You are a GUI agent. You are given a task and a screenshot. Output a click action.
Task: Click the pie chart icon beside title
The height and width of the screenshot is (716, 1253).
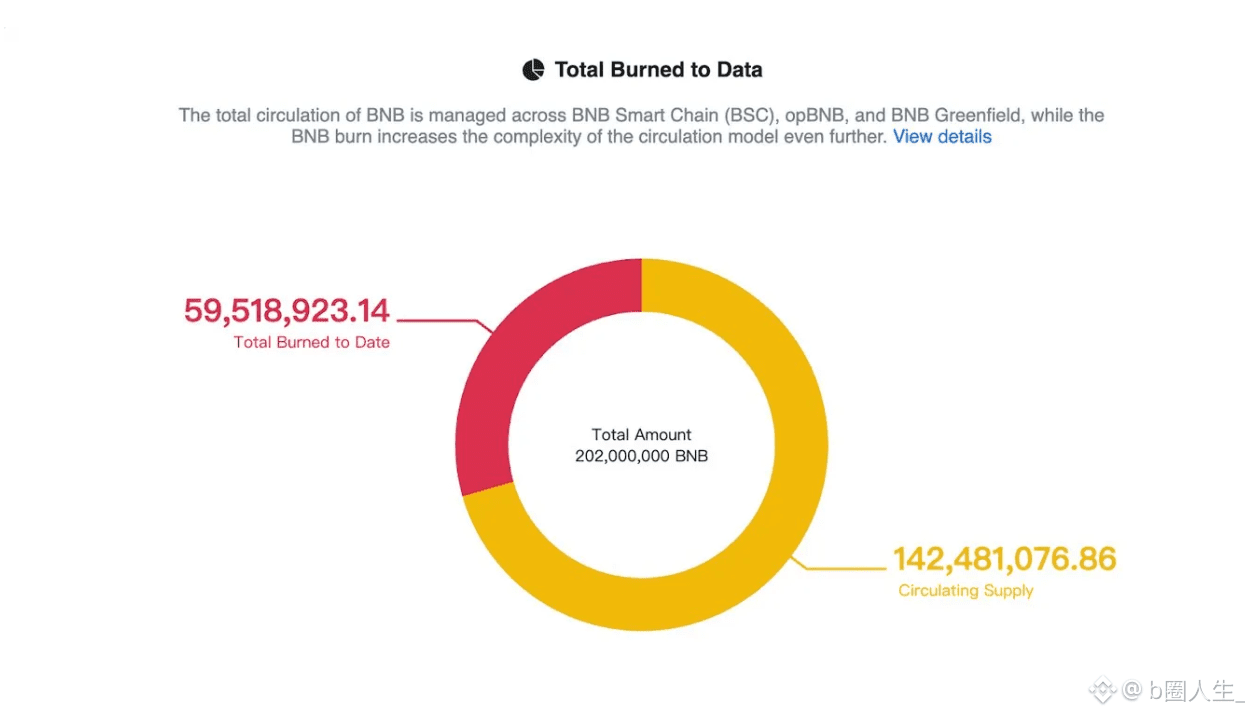click(x=533, y=70)
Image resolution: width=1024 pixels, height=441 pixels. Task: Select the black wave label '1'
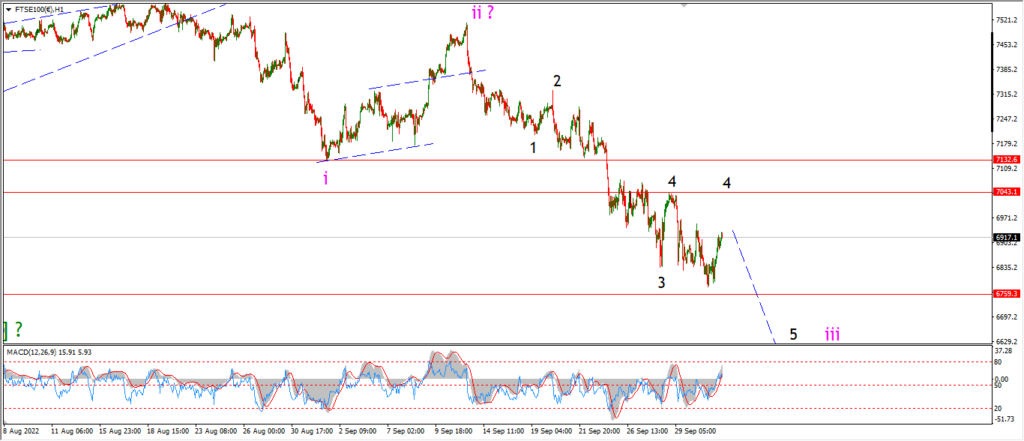coord(533,148)
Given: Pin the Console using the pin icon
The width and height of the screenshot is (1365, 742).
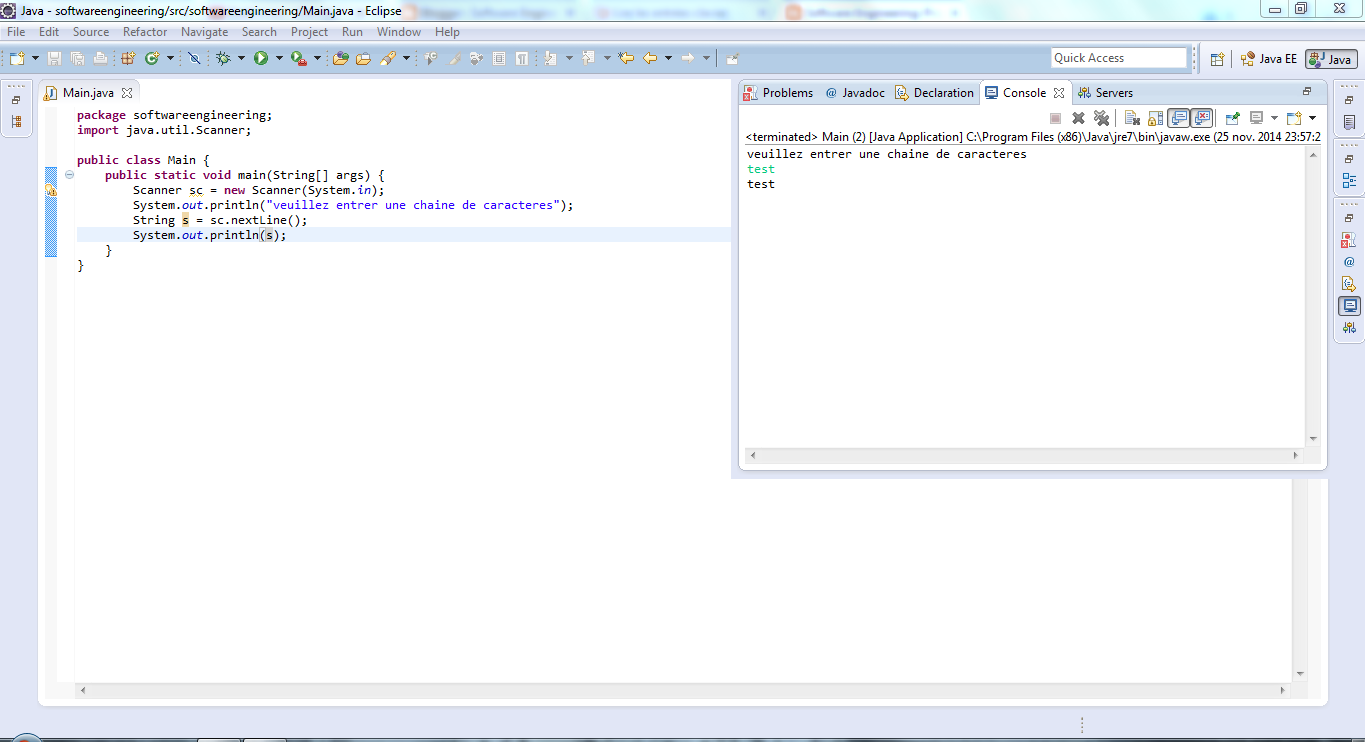Looking at the screenshot, I should [x=1232, y=117].
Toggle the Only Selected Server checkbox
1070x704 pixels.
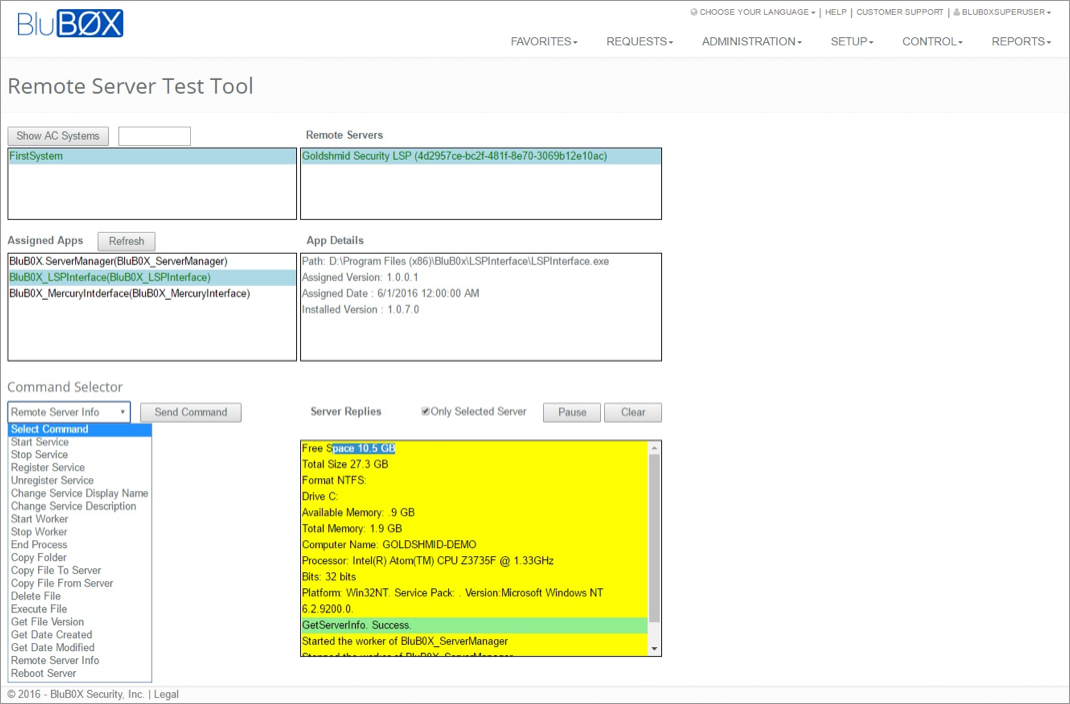[x=426, y=411]
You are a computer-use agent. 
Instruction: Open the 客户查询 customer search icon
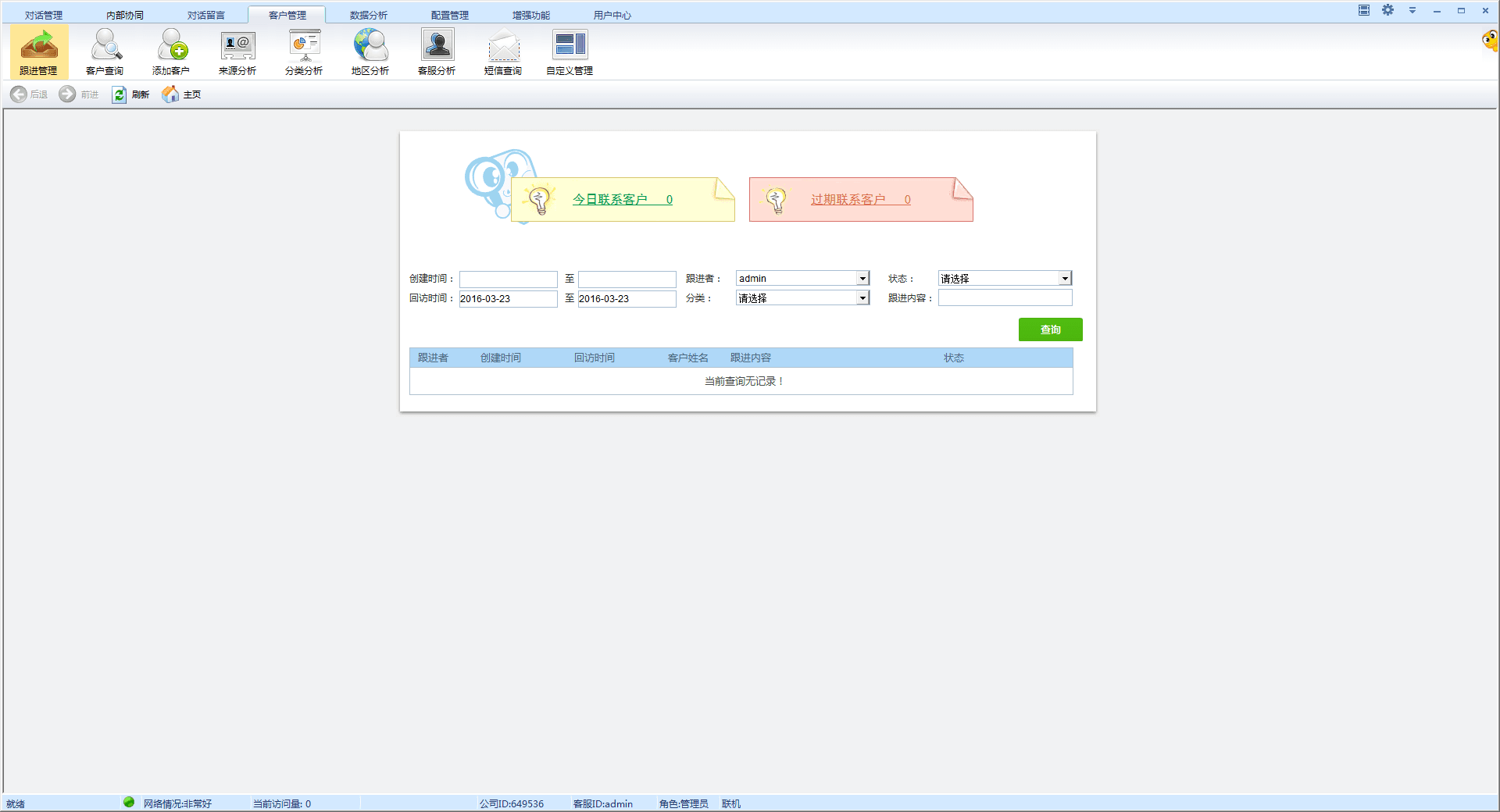[x=105, y=52]
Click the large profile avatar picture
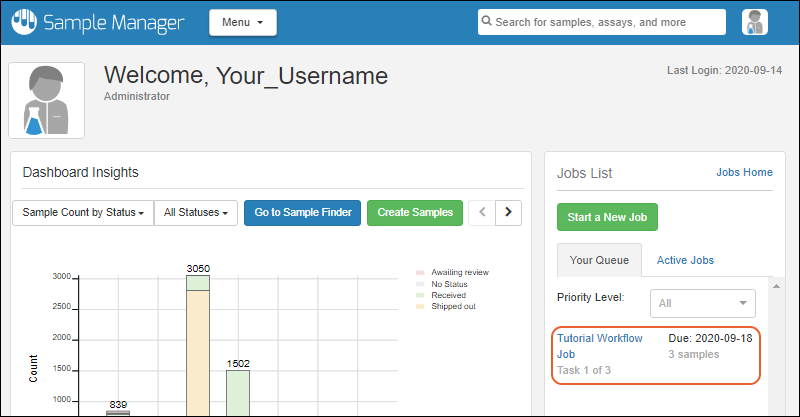800x417 pixels. pyautogui.click(x=47, y=101)
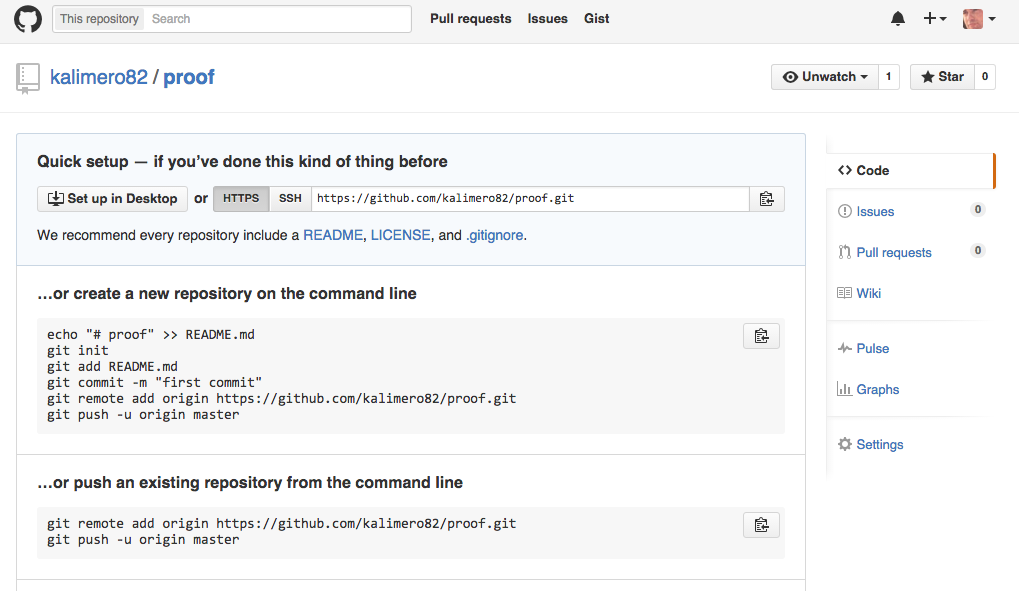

• [What is needed] All lines of the material above should be returned unchanged, but no pictures should be included.

• [Response to this task]
You are a GUI agent. You are given a task and a screenshot. Output a click action.
Task: Click the pie chart icon beside title
The height and width of the screenshot is (716, 1253).
click(x=533, y=70)
Image resolution: width=1024 pixels, height=441 pixels. Task: Select the black wave label '1'
coord(533,148)
Given: Pin the Console using the pin icon
The width and height of the screenshot is (1365, 742).
Looking at the screenshot, I should [x=1232, y=117].
Toggle the Only Selected Server checkbox
1070x704 pixels.
[x=426, y=411]
You are a computer-use agent. 
Instruction: Open the 客户查询 customer search icon
[x=105, y=52]
Click the large profile avatar picture
800x417 pixels. pyautogui.click(x=47, y=101)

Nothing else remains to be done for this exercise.